A arguida sociedade foi declarada falida por sentença de 29-01-2002, já transitada em julgado.
Por sua vez, e conforme consta da certidão que antecede, o apenso de liquidação do activo da empresa já se extinguiu.
Da certidão da Conservatória do Registo Comercial de Santo Tirso, não resulta, por certo por mero lapso, o registo da extinção da liquidação.
Decidindo: a declaração de falência não extingue de per si a sociedade, mas tão só priva-a do poder de administrar e de dispor de bens que, a partir daquele momento, passam a integrar a massa falida que é administrada pelo liquidatário judicial, artigo 147°/1 do CPEREF.
Há como que uma inibição desses poderes mas não a extinção da pessoa colectiva, nomeadamente para efeitos de responsabilidade criminal.
Com efeito, dispõe o artigo 146º/2 do CSC que" A sociedade em liquidação mantém a personalidade jurídica e salvo quando outra coisa resulte das disposições subsequentes ou da modalidade da liquidação, continuam a ser-lhe aplicáveis, com as necessárias adaptações, as disposições que regem as sociedades não dissolvidas." Assim, conclui-se que as sociedades comerciais após a declaração de falência, mantém a personalidade judiciária.

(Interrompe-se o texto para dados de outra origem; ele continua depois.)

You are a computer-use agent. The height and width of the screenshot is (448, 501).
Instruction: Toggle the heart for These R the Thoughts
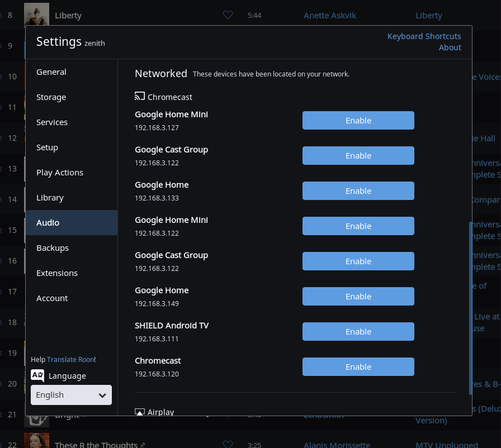(x=228, y=444)
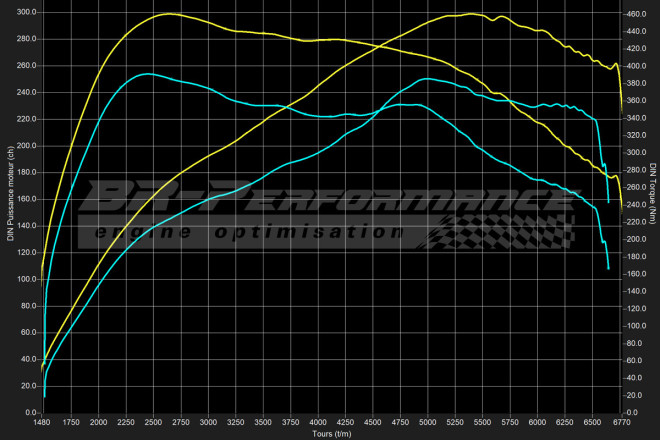Click the 300.0 label on the left axis
This screenshot has height=440, width=660.
(26, 12)
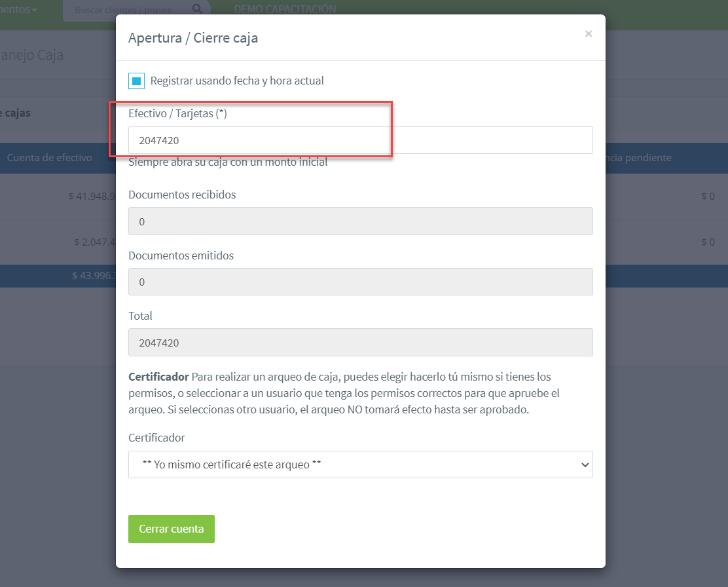The image size is (728, 587).
Task: Click the $ 2.047 cash account cell
Action: 95,242
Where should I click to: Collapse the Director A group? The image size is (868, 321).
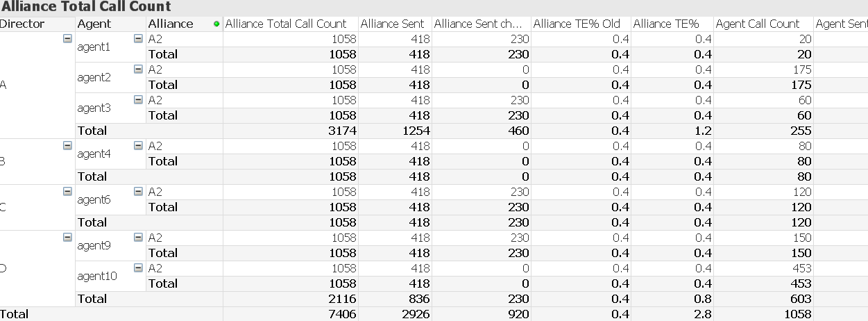(67, 39)
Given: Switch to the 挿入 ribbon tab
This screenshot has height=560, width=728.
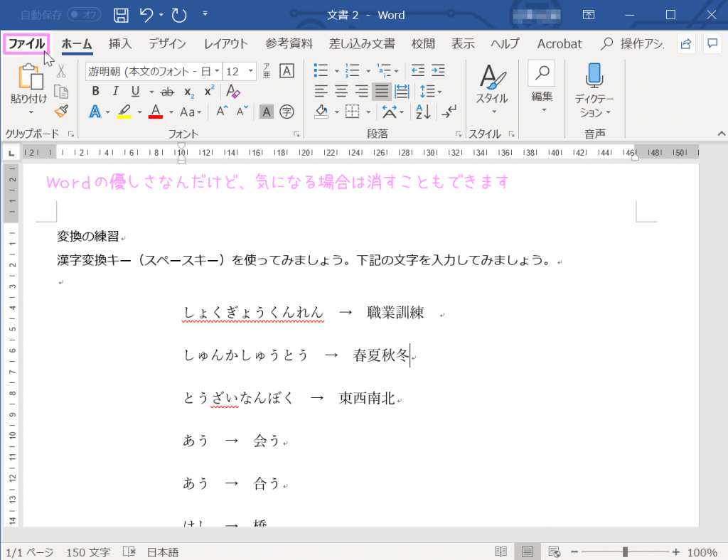Looking at the screenshot, I should (x=120, y=44).
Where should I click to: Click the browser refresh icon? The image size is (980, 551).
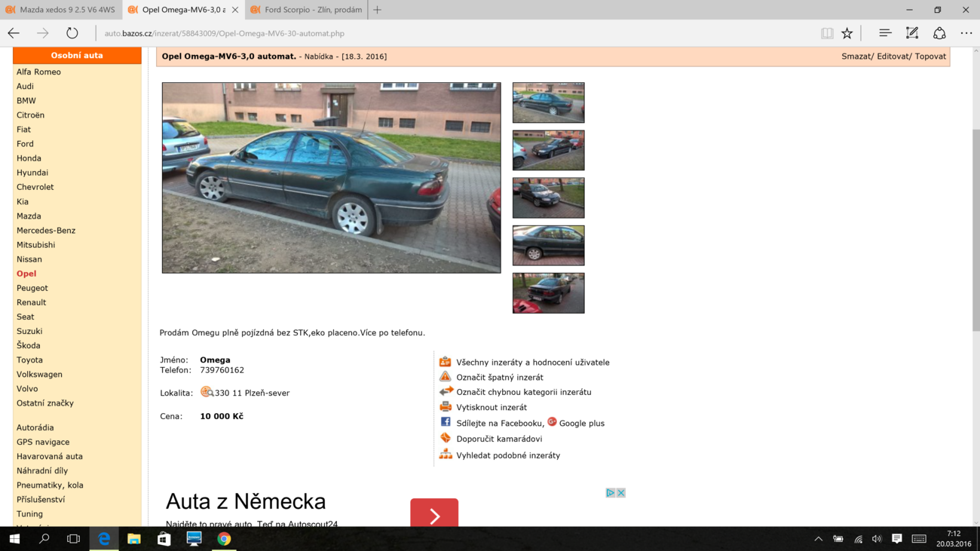[x=72, y=33]
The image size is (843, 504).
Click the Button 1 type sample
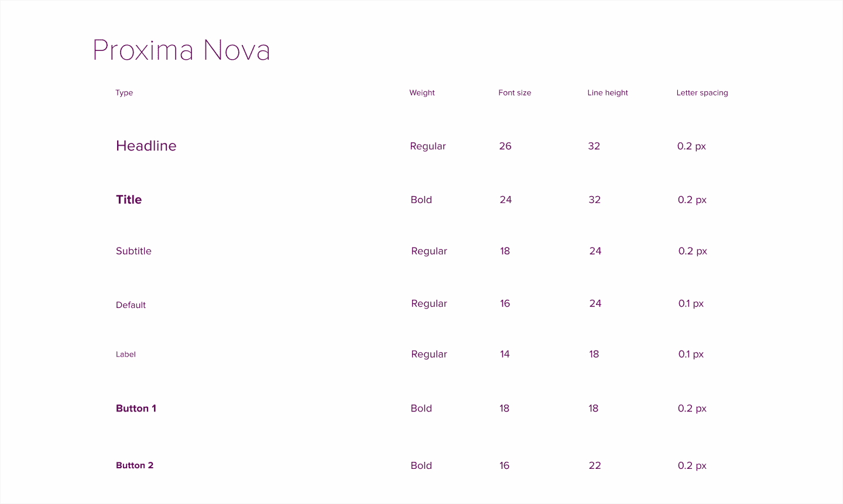tap(136, 409)
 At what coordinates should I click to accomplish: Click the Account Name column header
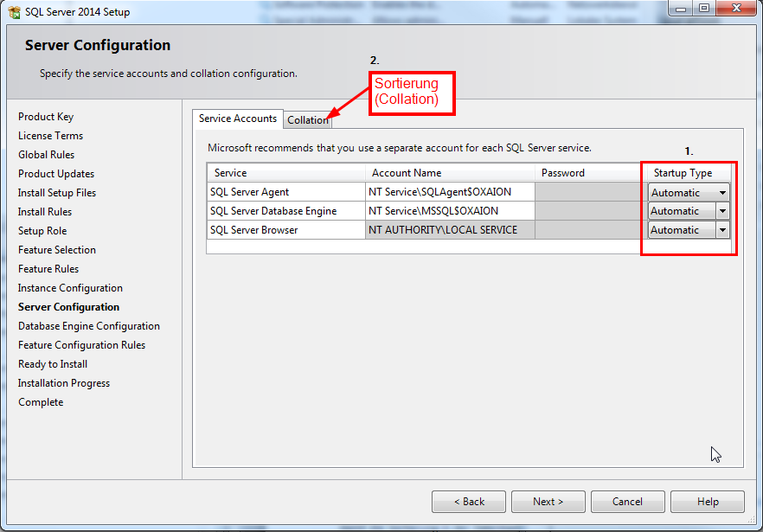click(450, 173)
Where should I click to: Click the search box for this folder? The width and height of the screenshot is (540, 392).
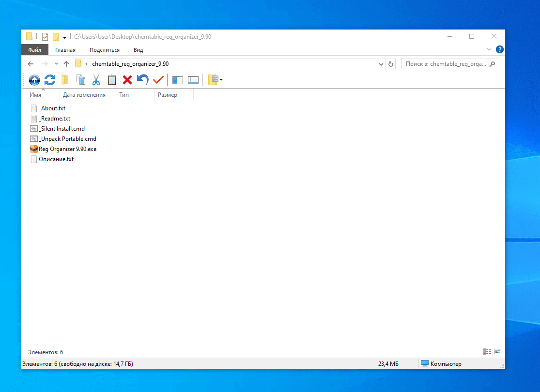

Assim, a sociedade só se extingue com o registo do encerramento da liquidação, artigo 160°/2 do CSC.
Durante a liquidação e, conforme o preceituado no artigo 134°/4 alínea a) do CPEREF, cabe ao liquidatário judicial a representação activa e passiva da massa falida, bem como a administração e disposição dos bens que a compõem.
Resulta porém das certidões juntas aos autos que a liquidação já se extinguiu por ter insuficiência dos bens que compunham a massa falida.
Quid iuris? Ora, sendo certo que devia tal extinção ter sido registada para efeitos de extinção da sociedade, o que não deve ter acontecido por mero lapso, o que é certo é que o processo de liquidação encontra-se totalmente findo, ou seja a sociedade ora arguida não tem mais bens.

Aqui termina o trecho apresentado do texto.